We put to use several Artificial Intelligence models to solve business problems in an expert-assist, near-fully automated mode. This allows for continuous learning and continuous improvement to be factored into both validated and new models. A case in point is how this is delivering value for our clients in the financial services business. We deploy AI techniques to detect anomalies in data values and transaction volumes that point to suspicious events and then alert decision-makers to potentially fraudulent activities. We even study these patterns to predict incidents and enable just-in-time prevention of irregularities.

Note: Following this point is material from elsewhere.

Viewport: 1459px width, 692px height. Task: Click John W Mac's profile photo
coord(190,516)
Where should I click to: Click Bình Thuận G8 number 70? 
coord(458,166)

With this approach, enterprises can build a fabric for data to become the new internet connecting all the dots that matter, the driver of all enterprise decisions, and the advantage that everybody has equal access to. And, with that, it will not be data that differentiates the winning enterprises from the also-rans. It will be people - amplified by this data, to be able to make connections unseen before, to find problems unarticulated before, and to build solutions that solve the unsolvable, through collaborative relationships that benefit consumers in ways unexplored.
Our framework includes the following offerings:
Data Monetization to discover and realize new insights-led opportunities, which are unique to the business, to improve the work they are already doing, and also innovate in unexplored dimensions.
Data Modernization to build a boundary-less data landscape, powered by cloud-based data platform architectures to scale data, and pervasive analytics to democratize its consumption.
Analytics to cover the whole spectrum of Analytics work done in an organization, from Insights and Modeling to AI and ML.
Data Operations to build automation-driven, scalable platforms for optimized data operations and managed services.
GDPR to enable organizations to be GDPR ready by leveraging our end to end framework - Assess, Define, Administer and Manage.